| TRY IT |
Your answer should be the data below, reproduced with nothing changed.

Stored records
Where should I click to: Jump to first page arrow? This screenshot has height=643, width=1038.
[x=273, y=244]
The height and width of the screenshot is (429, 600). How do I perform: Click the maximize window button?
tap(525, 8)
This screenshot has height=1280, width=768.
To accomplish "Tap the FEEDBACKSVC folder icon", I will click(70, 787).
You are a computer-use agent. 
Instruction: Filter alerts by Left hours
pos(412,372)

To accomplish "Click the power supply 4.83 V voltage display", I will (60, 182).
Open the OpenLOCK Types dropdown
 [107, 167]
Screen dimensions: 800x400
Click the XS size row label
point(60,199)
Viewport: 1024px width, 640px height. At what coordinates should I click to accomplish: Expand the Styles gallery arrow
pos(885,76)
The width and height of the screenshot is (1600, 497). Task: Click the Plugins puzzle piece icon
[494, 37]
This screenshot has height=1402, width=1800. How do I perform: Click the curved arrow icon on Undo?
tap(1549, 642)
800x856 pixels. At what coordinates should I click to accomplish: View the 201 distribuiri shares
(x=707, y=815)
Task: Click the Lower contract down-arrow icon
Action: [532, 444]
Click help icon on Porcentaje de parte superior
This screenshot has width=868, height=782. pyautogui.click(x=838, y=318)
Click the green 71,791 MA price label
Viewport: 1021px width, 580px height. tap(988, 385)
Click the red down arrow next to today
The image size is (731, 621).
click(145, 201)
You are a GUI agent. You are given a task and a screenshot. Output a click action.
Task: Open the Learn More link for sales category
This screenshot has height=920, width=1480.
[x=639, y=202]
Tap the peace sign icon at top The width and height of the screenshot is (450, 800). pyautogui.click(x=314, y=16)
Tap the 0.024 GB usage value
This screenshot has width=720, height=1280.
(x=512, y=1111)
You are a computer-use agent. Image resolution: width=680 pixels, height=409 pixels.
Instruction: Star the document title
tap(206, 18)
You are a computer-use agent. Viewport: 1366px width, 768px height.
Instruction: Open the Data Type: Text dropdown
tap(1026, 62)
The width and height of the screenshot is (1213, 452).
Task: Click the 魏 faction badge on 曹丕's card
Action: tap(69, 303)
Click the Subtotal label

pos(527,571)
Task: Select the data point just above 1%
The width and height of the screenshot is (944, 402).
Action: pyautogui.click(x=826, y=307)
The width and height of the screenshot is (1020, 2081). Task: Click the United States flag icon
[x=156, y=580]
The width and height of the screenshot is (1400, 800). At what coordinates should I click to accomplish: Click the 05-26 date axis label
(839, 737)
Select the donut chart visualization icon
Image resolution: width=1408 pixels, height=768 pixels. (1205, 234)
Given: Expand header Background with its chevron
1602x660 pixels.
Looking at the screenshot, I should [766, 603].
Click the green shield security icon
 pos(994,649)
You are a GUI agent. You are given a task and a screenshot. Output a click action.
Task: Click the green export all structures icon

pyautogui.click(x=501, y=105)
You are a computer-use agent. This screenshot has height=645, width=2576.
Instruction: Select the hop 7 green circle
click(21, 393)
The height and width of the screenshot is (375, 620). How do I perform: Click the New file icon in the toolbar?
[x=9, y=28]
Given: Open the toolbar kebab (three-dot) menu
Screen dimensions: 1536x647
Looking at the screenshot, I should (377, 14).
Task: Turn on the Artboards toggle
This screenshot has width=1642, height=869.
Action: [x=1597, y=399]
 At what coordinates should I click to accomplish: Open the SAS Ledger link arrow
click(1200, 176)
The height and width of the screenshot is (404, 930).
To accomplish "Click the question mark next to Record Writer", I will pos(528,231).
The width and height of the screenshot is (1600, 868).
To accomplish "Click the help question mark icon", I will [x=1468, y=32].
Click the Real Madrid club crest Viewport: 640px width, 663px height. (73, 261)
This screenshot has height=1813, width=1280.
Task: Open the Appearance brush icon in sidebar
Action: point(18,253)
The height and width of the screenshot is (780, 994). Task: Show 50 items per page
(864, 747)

| SOLUTION TO THIS PROBLEM |
Where should I click to: Jump to first page arrow? This screenshot has height=643, width=1038.
[x=273, y=244]
The height and width of the screenshot is (429, 600). How do I perform: Click the maximize window button?
tap(525, 8)
This screenshot has height=1280, width=768.
To accomplish "Tap the FEEDBACKSVC folder icon", I will click(70, 787).
You are a computer-use agent. 
Instruction: Filter alerts by Left hours
pos(412,372)

To accomplish "Click the power supply 4.83 V voltage display", I will (60, 182).
Open the OpenLOCK Types dropdown
 [107, 167]
Screen dimensions: 800x400
Click the XS size row label
point(60,199)
Viewport: 1024px width, 640px height. At what coordinates should I click to accomplish: Expand the Styles gallery arrow
pos(885,76)
The width and height of the screenshot is (1600, 497). Task: Click the Plugins puzzle piece icon
[494, 37]
This screenshot has height=1402, width=1800. How do I perform: Click the curved arrow icon on Undo?
tap(1549, 642)
800x856 pixels. At what coordinates should I click to accomplish: View the 201 distribuiri shares
(x=707, y=815)
Task: Click the Lower contract down-arrow icon
Action: [532, 444]
Click help icon on Porcentaje de parte superior
This screenshot has width=868, height=782. pyautogui.click(x=838, y=318)
Click the green 71,791 MA price label
Viewport: 1021px width, 580px height. tap(988, 385)
Click the red down arrow next to today
The image size is (731, 621).
click(145, 201)
You are a GUI agent. You are given a task and a screenshot. Output a click action.
Task: Open the Learn More link for sales category
This screenshot has height=920, width=1480.
[x=639, y=202]
Tap the peace sign icon at top The width and height of the screenshot is (450, 800). pyautogui.click(x=314, y=16)
Tap the 0.024 GB usage value
This screenshot has width=720, height=1280.
(x=512, y=1111)
You are a computer-use agent. Image resolution: width=680 pixels, height=409 pixels.
Instruction: Star the document title
tap(206, 18)
You are a computer-use agent. Viewport: 1366px width, 768px height.
Instruction: Open the Data Type: Text dropdown
tap(1026, 62)
The width and height of the screenshot is (1213, 452).
Task: Click the 魏 faction badge on 曹丕's card
Action: tap(69, 303)
Click the Subtotal label

pos(527,571)
Task: Select the data point just above 1%
The width and height of the screenshot is (944, 402).
Action: pyautogui.click(x=826, y=307)
The width and height of the screenshot is (1020, 2081). Task: Click the United States flag icon
[x=156, y=580]
The width and height of the screenshot is (1400, 800). At what coordinates should I click to accomplish: Click the 05-26 date axis label
(839, 737)
Select the donut chart visualization icon
Image resolution: width=1408 pixels, height=768 pixels. (1205, 234)
Given: Expand header Background with its chevron
1602x660 pixels.
Looking at the screenshot, I should [766, 603].
Click the green shield security icon
 pos(994,649)
You are a GUI agent. You are given a task and a screenshot. Output a click action.
Task: Click the green export all structures icon

pyautogui.click(x=501, y=105)
You are a computer-use agent. This screenshot has height=645, width=2576.
Instruction: Select the hop 7 green circle
click(21, 393)
The height and width of the screenshot is (375, 620). How do I perform: Click the New file icon in the toolbar?
[x=9, y=28]
Given: Open the toolbar kebab (three-dot) menu
Screen dimensions: 1536x647
Looking at the screenshot, I should (377, 14).
Task: Turn on the Artboards toggle
This screenshot has width=1642, height=869.
Action: [x=1597, y=399]
 At what coordinates should I click to accomplish: Open the SAS Ledger link arrow
click(1200, 176)
The height and width of the screenshot is (404, 930).
To accomplish "Click the question mark next to Record Writer", I will pos(528,231).
The width and height of the screenshot is (1600, 868).
To accomplish "Click the help question mark icon", I will [x=1468, y=32].
Click the Real Madrid club crest Viewport: 640px width, 663px height. (73, 261)
This screenshot has height=1813, width=1280.
Task: Open the Appearance brush icon in sidebar
Action: point(18,253)
The height and width of the screenshot is (780, 994). Task: Show 50 items per page
(864, 747)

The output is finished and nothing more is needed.